Priest-Martyr Daniel indicates that, as taught by the Apostle Paul, “the division into nations is not a chance phenomenon, nor is it merely a curse. The purpose of this dispersion was an attempt to find God by feel (that is, by groping about in the dark). For example, Greek philosophy, Lao Tsu in China, and many other people did indeed find traces of the Lord, and thereby paved the way for the preaching of the Gospel…. But even when the nations did not come to the knowledge of God, their fates served the purposes of Providence. Some built empires and laid roads for the spreading of the gospel; others served as avenging scourges for apostates and the ungodly; of still others God made examples, showing His long-suffering and justice.”
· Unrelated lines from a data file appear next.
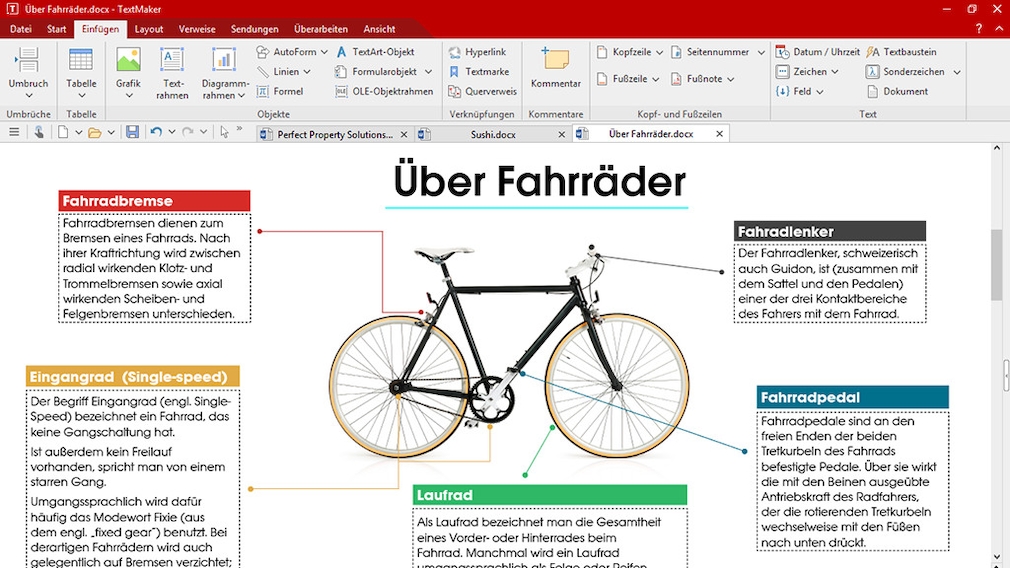This screenshot has height=568, width=1010.
Task: Click the Hyperlink icon in the ribbon
Action: (455, 52)
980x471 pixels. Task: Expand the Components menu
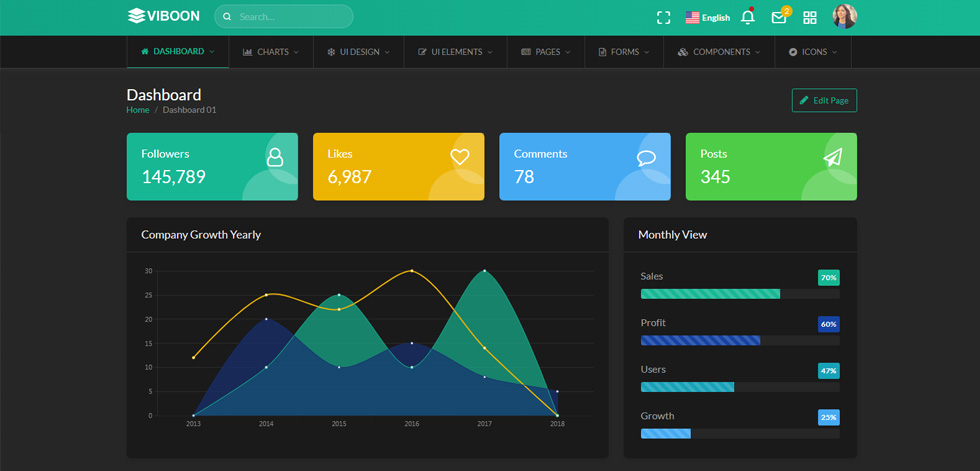pos(719,52)
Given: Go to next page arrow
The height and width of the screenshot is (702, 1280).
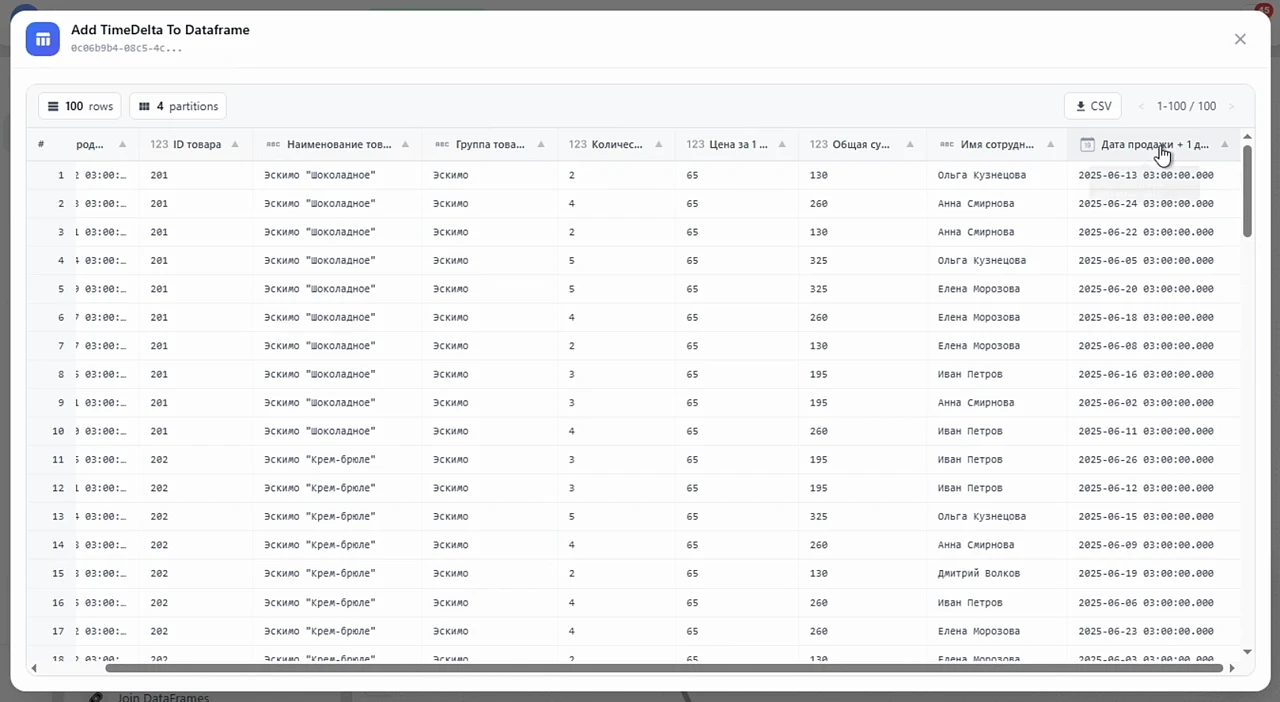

In Part 7, Chapters 5-11 of his exegetical book based in Church Tradition, he presents an Orthodox view of the emergence of paganism among many of the nations, as “men fell away from their Creator and converted to worship the elements of the world.” The Table of Nations describes the descendants of Noah’s three sons—Shem, Ham, and Japheth—as progenitors of various peoples after the Flood. The destruction of the Tower of Babel (Genesis 11:1–9) is often seen as the catalyst for the dispersion of nations. Medieval Christian interpretations and Jewish traditions such as those in Josephus’ Antiquities of the Jews associated Japheth with populations that spread to Europe and parts of Asia. For example, the descendants of Japheth’s sons listed in Genesis 10 (Gomer, Magog, Madai, Javan, Tubal, Meshech, and Tiras) are linked to regions like Europe (such as Javan with Greece, Gomer with Germanic or Celtic peoples) and parts of Asia (such as Madai with the Medes, Tubal and Meshech with regions in Anatolia or Central Asia). But this would have been a gradual ethnographic and geographic dispersion across centuries rather than a single event. The curse on Ham’s son Canaan and his descendants, discussed in details in another article on this site linked here, involved what was seen as the ancestor of the Canaanites including the purported founder of Babylon, and does not preclude individual or community salvation within any of the descendants, as seen in the salvation of Nineveh at the time of Jonah, although the inhabitants of Nineveh were seen as descended from the cursed Canaan. It thus did not have the false racial meanings given to it by Protestants during the Enlightenment and afterward to justify modern slavery and colonialism using pseudo-scientific views of race.
According to Tradition, as noted in Deuteronomy 32:8, each nation like each Orthodox Christian had an angel special to her. As the Archangel Michael was considered special to Israel, the Church, so those countries in the modern world without a particular record in Old Testament Scripture but with an Orthodox Christian mission may find their special angel in the Holy Chief Commander of the bodiless hosts. The Church herself is indicated in Scripture to be a race or nation, beyond any human sense, for as the Apostle Paul indicated, there is “neither Greek nor Jew” in Christ, although as he also noted, the nations are for the salvation of people through their local Churches as fractals of the One Holy Catholic and Apostolic Orthodox Church. Glory to God!